* **WHAT THE EXERCISE ASKS**:
Hunt through the entries for the word "click" and copy each line in which it appears.

Stored records
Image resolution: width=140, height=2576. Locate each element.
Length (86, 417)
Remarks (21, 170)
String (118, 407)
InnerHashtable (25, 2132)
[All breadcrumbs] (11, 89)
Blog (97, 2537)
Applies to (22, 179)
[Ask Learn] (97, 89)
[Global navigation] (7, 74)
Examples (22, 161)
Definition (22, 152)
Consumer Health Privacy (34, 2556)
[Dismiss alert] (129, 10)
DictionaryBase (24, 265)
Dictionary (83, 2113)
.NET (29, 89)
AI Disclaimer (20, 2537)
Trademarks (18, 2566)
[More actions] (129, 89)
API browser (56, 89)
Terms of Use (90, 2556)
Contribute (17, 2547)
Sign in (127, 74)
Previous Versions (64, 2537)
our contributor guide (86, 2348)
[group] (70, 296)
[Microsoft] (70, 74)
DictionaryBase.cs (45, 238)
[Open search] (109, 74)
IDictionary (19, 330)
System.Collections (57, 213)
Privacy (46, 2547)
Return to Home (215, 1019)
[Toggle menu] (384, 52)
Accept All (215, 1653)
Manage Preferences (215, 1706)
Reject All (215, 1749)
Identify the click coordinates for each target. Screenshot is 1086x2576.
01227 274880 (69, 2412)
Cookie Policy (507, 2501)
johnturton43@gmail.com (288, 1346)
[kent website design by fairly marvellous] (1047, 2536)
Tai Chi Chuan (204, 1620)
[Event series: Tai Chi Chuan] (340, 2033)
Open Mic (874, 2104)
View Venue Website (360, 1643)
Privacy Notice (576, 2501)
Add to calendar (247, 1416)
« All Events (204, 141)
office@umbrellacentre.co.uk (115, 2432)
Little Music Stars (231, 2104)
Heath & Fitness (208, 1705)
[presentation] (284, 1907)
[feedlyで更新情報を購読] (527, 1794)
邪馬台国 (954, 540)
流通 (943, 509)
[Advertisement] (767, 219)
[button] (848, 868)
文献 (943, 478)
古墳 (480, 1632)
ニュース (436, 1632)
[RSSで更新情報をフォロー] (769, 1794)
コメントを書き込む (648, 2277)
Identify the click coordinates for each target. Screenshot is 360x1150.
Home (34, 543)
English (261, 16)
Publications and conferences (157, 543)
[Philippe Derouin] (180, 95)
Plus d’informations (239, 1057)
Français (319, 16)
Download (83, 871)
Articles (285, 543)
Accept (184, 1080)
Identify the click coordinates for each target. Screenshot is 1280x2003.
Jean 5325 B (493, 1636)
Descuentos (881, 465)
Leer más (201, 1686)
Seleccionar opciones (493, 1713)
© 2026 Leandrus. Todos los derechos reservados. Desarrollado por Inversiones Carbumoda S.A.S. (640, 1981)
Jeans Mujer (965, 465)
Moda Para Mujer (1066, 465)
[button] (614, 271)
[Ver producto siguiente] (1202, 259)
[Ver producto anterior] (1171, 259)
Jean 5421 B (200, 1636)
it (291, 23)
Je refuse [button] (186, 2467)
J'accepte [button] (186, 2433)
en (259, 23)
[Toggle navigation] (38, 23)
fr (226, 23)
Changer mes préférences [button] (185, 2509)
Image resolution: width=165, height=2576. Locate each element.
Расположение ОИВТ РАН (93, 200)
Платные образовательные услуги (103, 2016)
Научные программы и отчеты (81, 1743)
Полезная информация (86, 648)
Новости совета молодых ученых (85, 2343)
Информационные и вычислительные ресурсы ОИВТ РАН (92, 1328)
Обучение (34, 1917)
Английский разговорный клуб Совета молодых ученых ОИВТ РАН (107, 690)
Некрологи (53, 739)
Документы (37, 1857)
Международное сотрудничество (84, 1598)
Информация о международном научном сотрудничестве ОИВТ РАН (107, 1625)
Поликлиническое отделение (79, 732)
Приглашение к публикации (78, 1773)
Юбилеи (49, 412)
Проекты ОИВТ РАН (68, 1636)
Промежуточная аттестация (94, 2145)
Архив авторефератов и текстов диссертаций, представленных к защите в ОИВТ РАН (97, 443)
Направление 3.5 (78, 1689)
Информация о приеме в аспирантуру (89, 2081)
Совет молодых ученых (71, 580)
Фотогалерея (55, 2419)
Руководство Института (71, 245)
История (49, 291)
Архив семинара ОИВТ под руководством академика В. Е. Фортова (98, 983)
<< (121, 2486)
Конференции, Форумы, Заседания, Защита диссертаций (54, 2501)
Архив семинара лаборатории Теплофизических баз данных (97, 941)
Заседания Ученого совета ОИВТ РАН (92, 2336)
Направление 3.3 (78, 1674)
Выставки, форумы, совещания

* **SOLUTION FOR THIS EXERCISE**:
Identify the click coordinates for each target. Screenshot is 1086x2576.
Identify the click coordinates for each target. Screenshot is 360x1150.
Identify the click coordinates for each target. Screenshot is 1280x2003.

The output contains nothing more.